Although parliament voted decisively for an election, many backbenchers in the two biggest parties are extremely nervous about going to the polls at such a politically volatile time and an unusual time of year.
The Tories under Johnson are about 10 points ahead of Labour in the average polls, roughly half the lead that Theresa May had before she led her party to a disastrous result that saw her lose her majority.
Labour has been deeply split for months about whether to back an election or a second referendum first. In a sign of reluctance on the backbenches, more than 100 Labour MPs abstained and 11 voted against the motion. Those rejecting an election included strongly pro-remain campaigners such as Margaret Beckett, Peter Kyle, David Lammy and Owen Smith, who later said he would be standing down.
Speaking earlier in the Commons, Corbyn confirmed that the party would back a poll after rejecting one on three previous occasions, after getting confirmation that the EU had granted an extension to article 50.
“I’m ready for it, we’re ready for it,” Corbyn said. “Because we want to be able to say to the people of this country there is an alternative to austerity. There is an alternative to inequality. There is an alternative to sweetheart trade deals with Donald Trump.”

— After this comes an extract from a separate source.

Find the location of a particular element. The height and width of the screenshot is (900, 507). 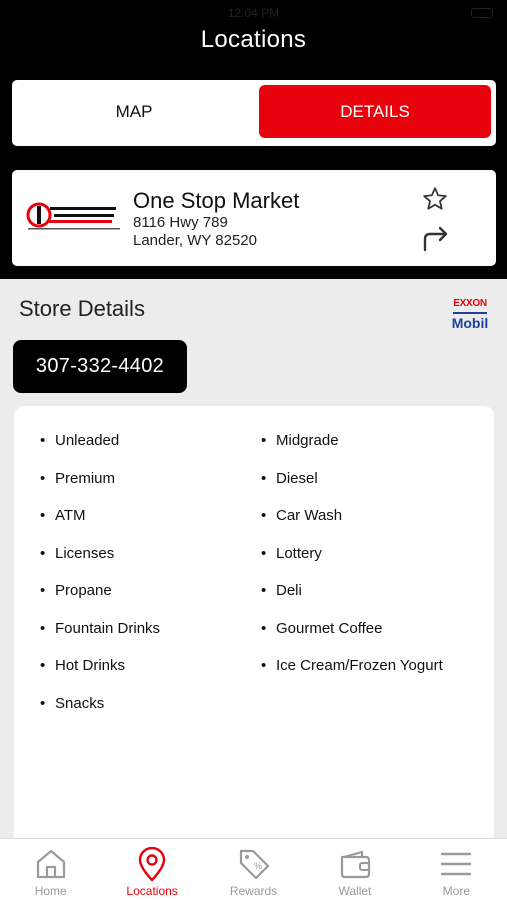

amenity-item: Ice Cream/Frozen Yogurt is located at coordinates (352, 676).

Polling experts have said the result is likely to be hard to gauge, with the British Election Survey suggesting a third of voters have switched parties in the last two elections.
The Tories will be targeting leave-voting Labour marginal constituencies in Wales, the Midlands and the north of England, while defending areas of the south-west against the Lib Dems and its seats in Scotland against the SNP.
Labour will be hoping to build on its successes in 2017 at picking up marginal seats from the Tories, especially in remain-voting urban areas. Corbyn’s campaign will also be bolstered by the leftwing activists in Momentum, who are planning to mobilise tens of thousands of people to knock on doors in marginal seats and launch a “viral video response unit” to reach millions online.
The Lib Dems have been speaking to the Greens and Plaid Cymru about maximising the chances of pro-remain parties, by standing single “Stop Brexit” candidates in certain seats. However, the number of these is likely to be limited.
Paula Surridge, a political sociologist at the University of Bristol, said the 12 December election was “likely to pose key challenges to both the Labour and Conservative parties, both of whom need to improve on their performance in terms of seats, while simultaneously unlikely to match their 2017 vote share”.
“Who manages to hold on to the larger part of the 2017 votes is likely to form the next government. Will this be the Brexit election 2017 never quite managed to be? The Liberal Democrats and the Brexit party will be pushing hard to make it so, while Labour are likely to want to talk about almost anything else,” she said.
In its remaining days of business, the government is planning to hold a debate on the Grenfell Tower fire report and rush through legislation relating to Northern Ireland’s budget. However, it is still unclear whether a vote on the new Commons Speaker will be able to take place on Monday, as many MPs will be heading back to campaign immediately and are likely to be reluctant to return.
The candidates for the job are split as to whether to press ahead, with Lindsay Hoyle, the favourite, and Meg Hillier, pushing for it to happen, while Chris Bryant, Harriet Harman, Rosie Winterton and Eleanor Laing, would prefer a new parliament to decide. John Bercow, the outgoing Speaker, could decide to defer his decision to stand down and allow the new parliament to elect his successor.